--- DIRECTIONS ---
Find each line below containing the word "Dedicated" and copy it.

--- PROVIDED ENTRIES ---
=== Begin Enclosure ===
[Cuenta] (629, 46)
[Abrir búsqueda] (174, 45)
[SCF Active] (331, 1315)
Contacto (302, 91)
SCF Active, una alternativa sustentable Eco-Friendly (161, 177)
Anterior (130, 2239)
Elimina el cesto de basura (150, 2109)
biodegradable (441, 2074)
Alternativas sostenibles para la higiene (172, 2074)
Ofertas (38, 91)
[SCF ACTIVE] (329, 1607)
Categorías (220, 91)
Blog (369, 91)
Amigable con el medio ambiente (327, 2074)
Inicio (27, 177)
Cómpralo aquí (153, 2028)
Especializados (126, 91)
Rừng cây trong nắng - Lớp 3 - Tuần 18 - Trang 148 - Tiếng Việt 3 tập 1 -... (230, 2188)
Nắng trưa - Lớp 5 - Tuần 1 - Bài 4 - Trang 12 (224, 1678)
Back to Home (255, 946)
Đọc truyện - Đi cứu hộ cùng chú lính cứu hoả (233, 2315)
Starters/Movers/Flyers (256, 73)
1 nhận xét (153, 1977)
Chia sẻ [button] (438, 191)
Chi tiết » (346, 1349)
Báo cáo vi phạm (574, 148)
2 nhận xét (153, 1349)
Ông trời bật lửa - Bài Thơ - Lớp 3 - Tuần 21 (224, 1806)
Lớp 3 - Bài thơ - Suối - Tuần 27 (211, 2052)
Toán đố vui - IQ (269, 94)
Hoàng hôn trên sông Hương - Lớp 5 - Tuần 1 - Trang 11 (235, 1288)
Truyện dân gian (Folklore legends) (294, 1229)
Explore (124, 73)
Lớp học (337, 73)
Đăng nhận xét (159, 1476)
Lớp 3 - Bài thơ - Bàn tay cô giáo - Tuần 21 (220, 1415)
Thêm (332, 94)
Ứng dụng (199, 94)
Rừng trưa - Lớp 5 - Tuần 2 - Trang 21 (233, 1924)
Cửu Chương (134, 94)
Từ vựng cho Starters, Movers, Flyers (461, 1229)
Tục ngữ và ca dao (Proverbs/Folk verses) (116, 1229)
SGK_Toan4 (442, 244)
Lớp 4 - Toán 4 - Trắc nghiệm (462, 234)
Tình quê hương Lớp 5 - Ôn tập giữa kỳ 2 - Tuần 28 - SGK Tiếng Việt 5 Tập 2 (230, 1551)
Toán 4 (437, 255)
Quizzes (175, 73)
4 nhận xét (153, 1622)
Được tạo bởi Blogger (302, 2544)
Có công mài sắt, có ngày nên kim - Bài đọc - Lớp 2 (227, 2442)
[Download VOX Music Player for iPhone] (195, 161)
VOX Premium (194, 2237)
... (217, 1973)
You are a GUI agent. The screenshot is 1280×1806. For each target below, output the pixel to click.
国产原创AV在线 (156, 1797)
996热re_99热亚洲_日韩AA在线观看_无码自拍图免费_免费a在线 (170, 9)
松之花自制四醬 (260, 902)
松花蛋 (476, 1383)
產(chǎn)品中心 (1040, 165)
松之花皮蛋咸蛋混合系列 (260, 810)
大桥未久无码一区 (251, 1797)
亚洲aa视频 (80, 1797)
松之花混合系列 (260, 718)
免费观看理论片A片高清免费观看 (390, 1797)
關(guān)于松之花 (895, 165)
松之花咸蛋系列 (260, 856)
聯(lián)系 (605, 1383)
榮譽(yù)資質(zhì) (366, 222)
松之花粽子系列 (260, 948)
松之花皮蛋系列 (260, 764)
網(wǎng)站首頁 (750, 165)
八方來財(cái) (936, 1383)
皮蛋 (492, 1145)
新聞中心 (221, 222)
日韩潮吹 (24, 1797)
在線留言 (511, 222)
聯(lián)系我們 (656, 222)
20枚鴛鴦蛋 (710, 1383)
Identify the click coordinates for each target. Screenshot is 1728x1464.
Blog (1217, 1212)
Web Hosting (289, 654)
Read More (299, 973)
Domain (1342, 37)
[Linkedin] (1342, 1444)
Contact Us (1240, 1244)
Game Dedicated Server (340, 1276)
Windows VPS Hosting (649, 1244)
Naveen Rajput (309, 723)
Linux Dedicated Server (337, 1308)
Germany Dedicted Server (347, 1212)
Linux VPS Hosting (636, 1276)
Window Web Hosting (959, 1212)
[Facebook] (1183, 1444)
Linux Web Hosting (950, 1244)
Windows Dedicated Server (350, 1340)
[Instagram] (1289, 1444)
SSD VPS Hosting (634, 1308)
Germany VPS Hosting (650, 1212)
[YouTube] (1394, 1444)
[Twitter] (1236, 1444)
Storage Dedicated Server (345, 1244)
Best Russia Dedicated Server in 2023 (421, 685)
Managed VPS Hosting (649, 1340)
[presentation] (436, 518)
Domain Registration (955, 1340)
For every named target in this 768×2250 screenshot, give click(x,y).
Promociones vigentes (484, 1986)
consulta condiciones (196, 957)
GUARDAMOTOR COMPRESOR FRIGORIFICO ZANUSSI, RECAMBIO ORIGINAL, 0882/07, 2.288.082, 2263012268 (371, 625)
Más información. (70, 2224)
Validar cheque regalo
=== End Enclosure ===
--- SOLUTION ---
Game Dedicated Server (340, 1276)
Linux Dedicated Server (337, 1308)
Windows Dedicated Server (350, 1340)
Storage Dedicated Server (345, 1244)
Best Russia Dedicated Server in 2023 (421, 685)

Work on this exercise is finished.